In order to understand the subcellular localization of Lc-TRAF4, the full-length ORF of Lc-TRAF4 was subcloned into pTurboGFP-N vector and then transfected into HEK 293T cells, followed by examining under a confocal microscope at 24 hpt. The results showed that the pTurbo-TRAF4-GFP fusion protein was distributed in the cytoplasm, with bright green spots identified around the nucleus. To determine the function of various domains of Lc-TRAF4 in the subcellular distribution, four truncated forms of domain deletion expression vectors, including TRAF4-ΔRING, TRAF4-ΔRING/zinc1, TRAF4-MATH, and TRAF4-ΔMATH were also transfected into HEK 293T cells and assayed. It was revealed that TRAF4-ΔRING, TRAF4-ΔRING/zinc1, TRAF4-MATH, and TRAF4-ΔMATH had nearly the same subcellular distribution with the full length of Lc-TRAF4, which were also located in the cytoplasm with some aggregates around the nucleus. However, the control cells transfected with an empty pTurboGFP-N vector showed a global cytosolic localization as well as the nucleus ( Figure 6 ).

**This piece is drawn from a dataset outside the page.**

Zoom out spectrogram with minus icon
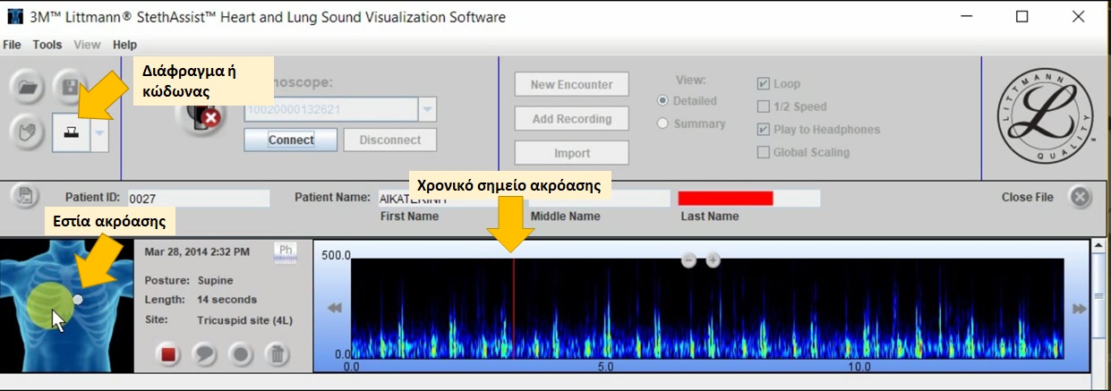This screenshot has width=1111, height=391. [x=688, y=260]
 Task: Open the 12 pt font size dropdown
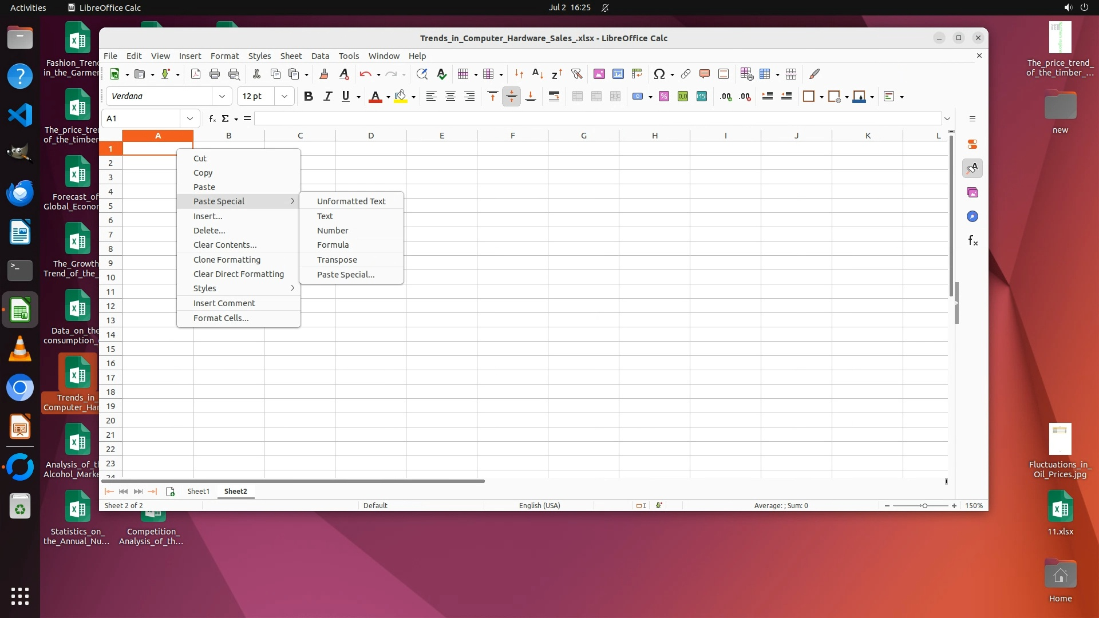click(284, 96)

As we have mentioned above, Lc-TRAF4 overexpression was sufficient to activate the promoter activity of IRF3 and IRF7, which are involved in the host antiviral signaling pathway. It is thus important to reveal the molecules that associated with Lc-TRAF4 in such signaling. To address this question, expressing plasmids including Lc-TRAF4, Lc-TRIF, and Lc-TRAF6 were co-transfected with IRF3 or IRF7 promoter reporter plasmids into HEK 293T cells and then detected by dual-luciferase reporting system. The results showed that co-expression of Lc-TRAF4 with Lc-TRIF could induce higher activation of IRF3 and IRF7 promoter compared with the only overexpression of Lc-TRAF4 or Lc-TRIF ( Figures 7A, B ). Additionally, co-transfection of Lc-TRAF4 with Lc-TRAF6 could also remarkably up-regulated the level of IRF3 and IRF7 promoter activation in comparison with the only transfection of Lc-TRAF4 or Lc-TRAF6 ( Figures 7A, B ). These results indicated that Lc-TRAF4 is associated with Lc-TRIF and Lc-TRAF6 in the activation of IRF3 and IRF7 signaling.

To further confirm the association of Lc-TRAF4 with Lc-TRIF and Lc-TRAF6 in the host immune-related signaling pathway, qRT-PCR analysis was also performed to reveal the association of Lc-TRAF4 with Lc-TRIF and Lc-TRAF6 on the regulation of antiviral as well as inflammation-related genes expression, including IRF3, IRF7, ISG15, ISG56, Mx, RSAD2, IL-1β, and TNF-α. The results showed that the mRNA expression levels of some immune-related genes described above were significantly induced under the overexpression of Lc-TRAF4 alone, including IRF3, IRF7, ISG15, ISG56, RSAD2, IL-1β, and TNF-α, whereas the expression of Mx was not affected ( Figures 8A–H ). Interestingly, co-expression of Lc-TRAF4 with Lc-TRIF and Lc-TRAF6 resulted in significantly higher expression levels of the detected immune-related genes compared with the only overexpression of Lc-TRAF4, Lc-TRIF or Lc-TRAF6 ( Figures 8A–H ), indicating that Lc-TRAF4 strongly associate with Lc-TRIF and Lc-TRAF6 in in induction of host antiviral and inflammatory signaling.